Kuba Wojewódzki odpowiada Dodzie. Pokazał zapis całego wywiadu, który przerwała

Doda wychodząc ze studia Kuby Wojewódzkiego i Piotra Kędzierskiego wywołała niemałe poruszenie, które przydało się przy promocji jej najnowszej płyty. Okoliczności wciąż jednak pozostawały niejasne. Doda mówi jedno, a na jej słowa Wojewódzki pokazał zapis całej rozmowy.

Doda 21 października gościła w podcaście "WojewódzkiKędzierski", jednak nie wszystko poszło zgodnie z planem. Wokalistka po 20 minutach opuściła studio, narzekając na pytania ze strony prowadzących - zwłaszcza Kuby. Prawie miesiąc później w rozmowie z Szymonem Majewskim w Radio ZET wyznała, że "dała się złapać w pułapkę", a rozmowa była tylko pretekstem Kuby do ataku na nią.

Jeśli ktoś zwabia kogoś pod pretekstem pokojowej rozmowy, a tak naprawdę ma w intencji wojnę czy walkę, to musi się mierzyć z tym, że druga osoba stwierdzi, że walczyć nie ma o co i po prostu zostawi go samego na polu tej walki - uznała.

Podsumowany w ten sposób Wojewódzki pokazał zapis całej rozmowy z Dodą.

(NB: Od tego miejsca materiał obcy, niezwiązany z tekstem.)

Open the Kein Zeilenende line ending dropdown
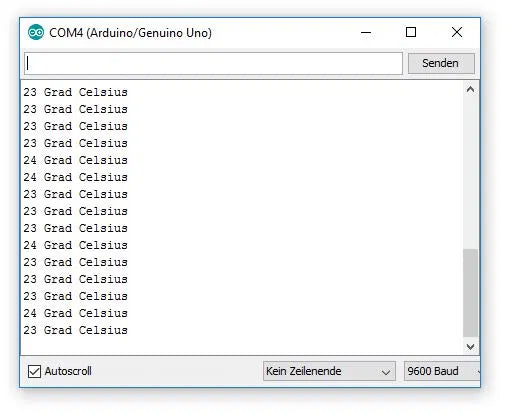This screenshot has width=510, height=417. [329, 371]
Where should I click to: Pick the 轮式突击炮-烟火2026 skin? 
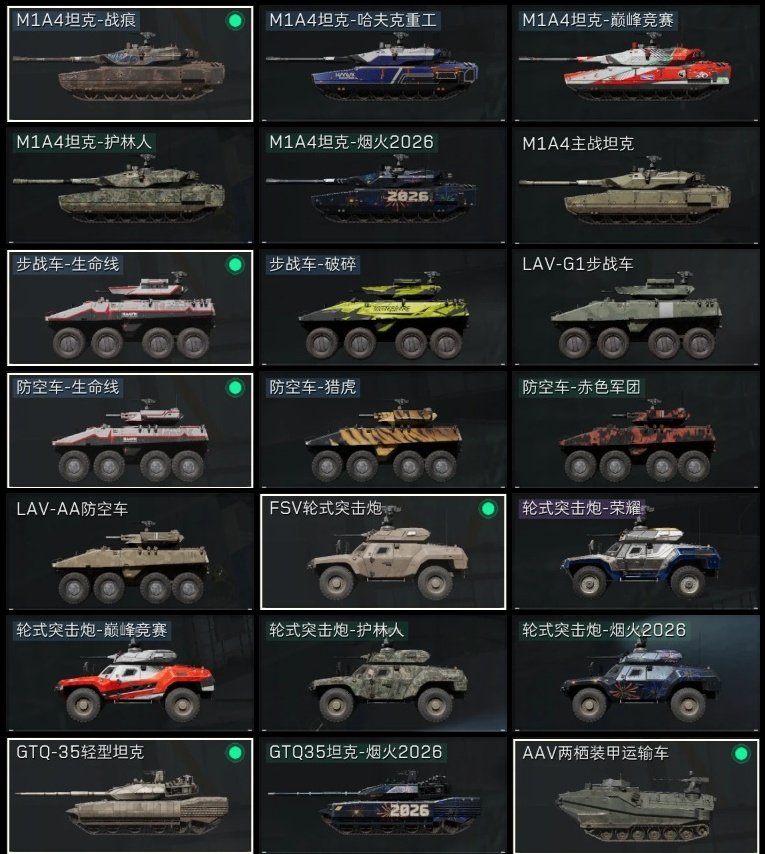pos(636,674)
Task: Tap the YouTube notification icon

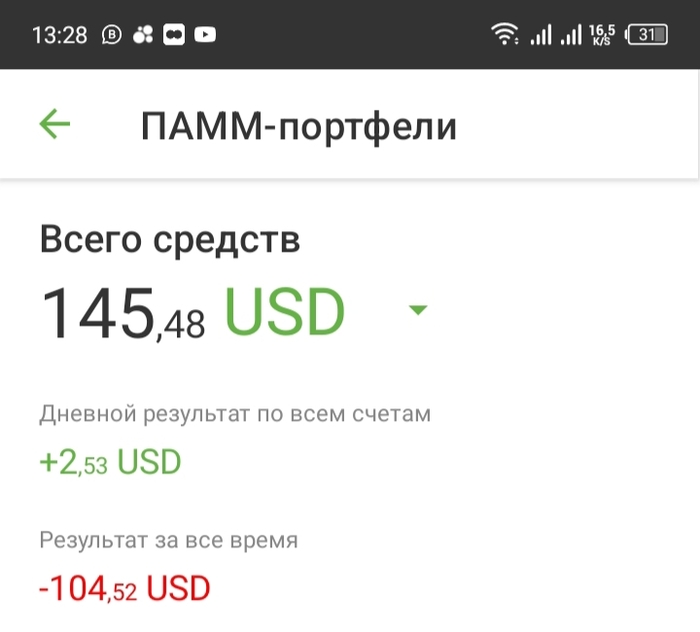Action: click(x=205, y=35)
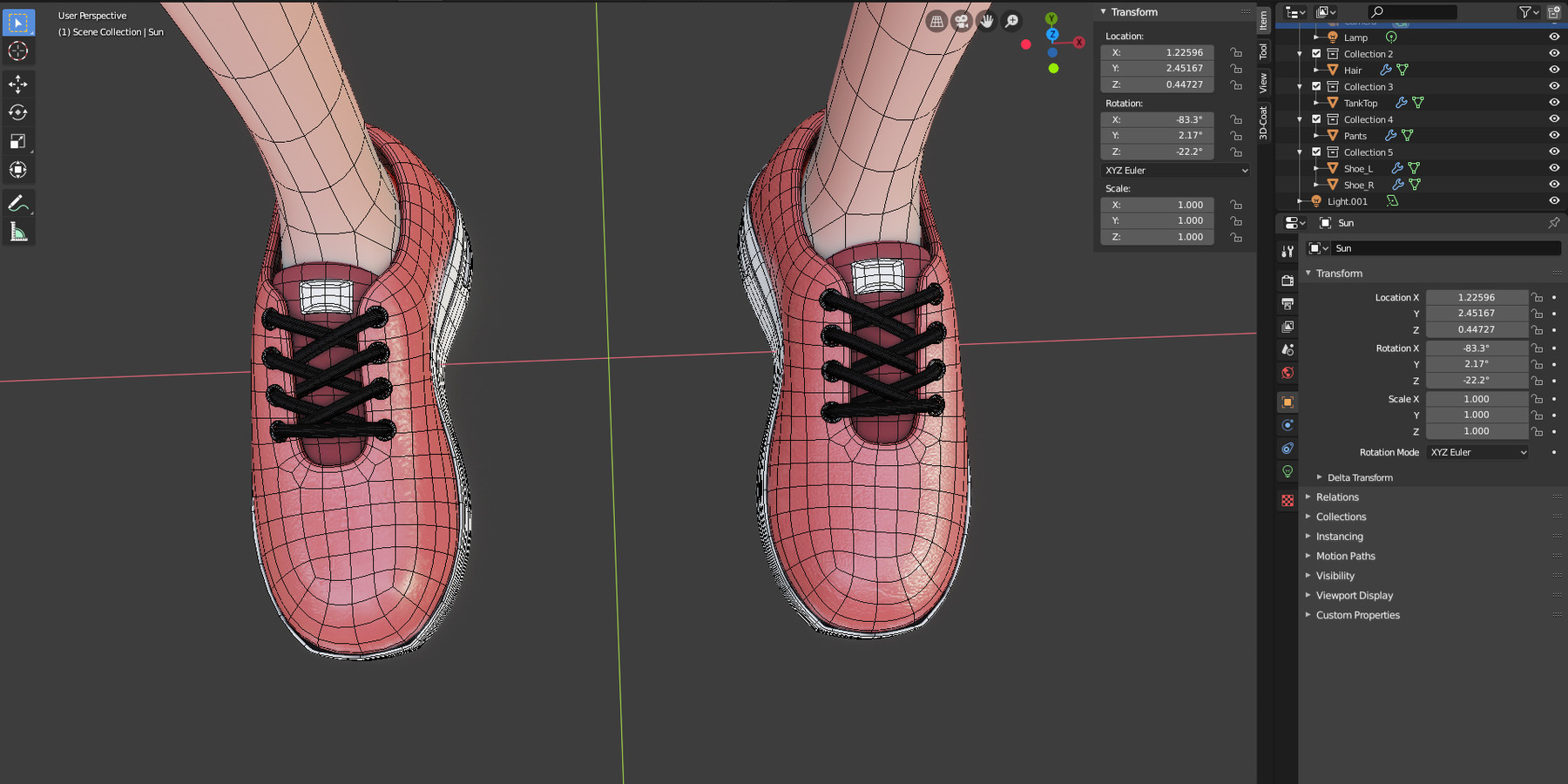Open the Rotation Mode dropdown in properties
Viewport: 1568px width, 784px height.
pyautogui.click(x=1477, y=452)
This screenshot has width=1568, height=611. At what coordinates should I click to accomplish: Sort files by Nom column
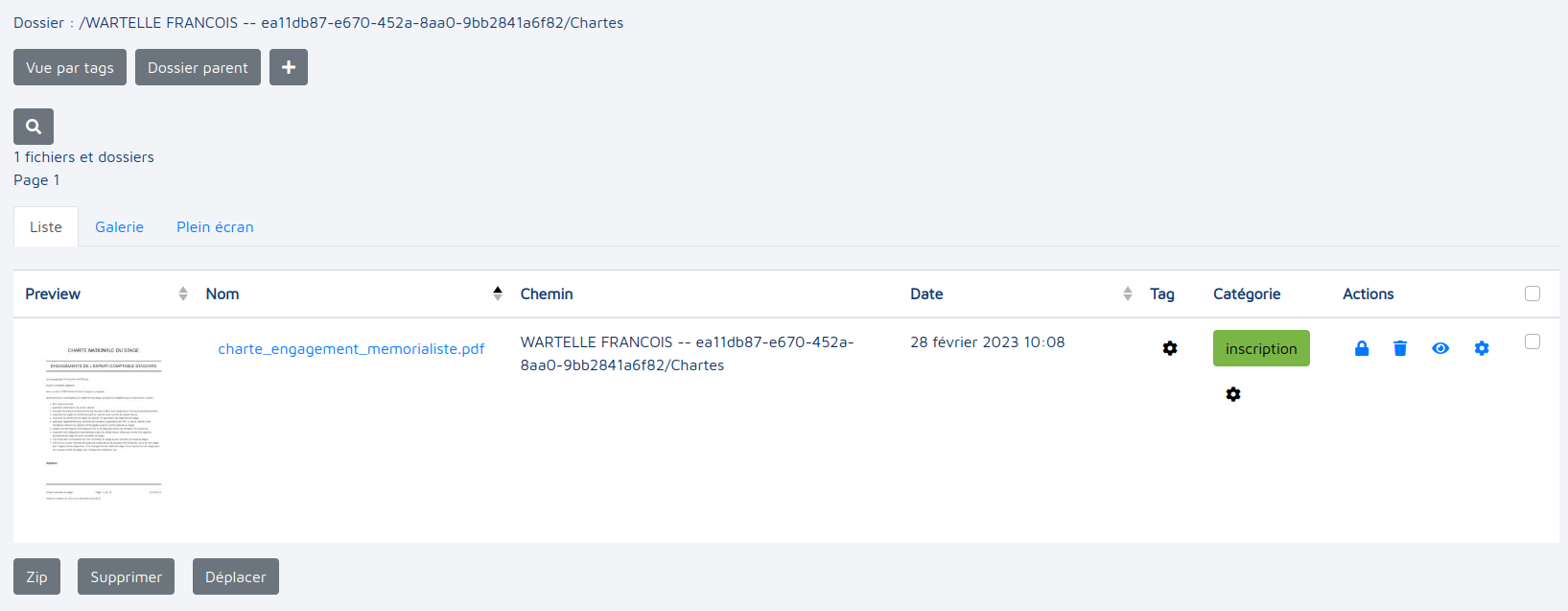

Doda i Kuba WojewódzkiDoda i Wojewódzki cofnęli się do 2005 roku? Przed laty zwyzywała go na wizji

Zobacz wideo Przez lata grała epizody. Sukces odniosła, kiedy przez przypadek wymyśliła "Pomoc domową"

Kuba Wojewódzki pokazuje zapis rozmowy z Dodą

Skoro Doda twierdzi, że Wojewódzki ją zaatakował, prezenter podcastu położył wszystkie karty na stół i zaprezentował dokładny przebieg rozmowy, zdanie po zdaniu. O co pytali Dodę Wojewódzki i Kędzierski?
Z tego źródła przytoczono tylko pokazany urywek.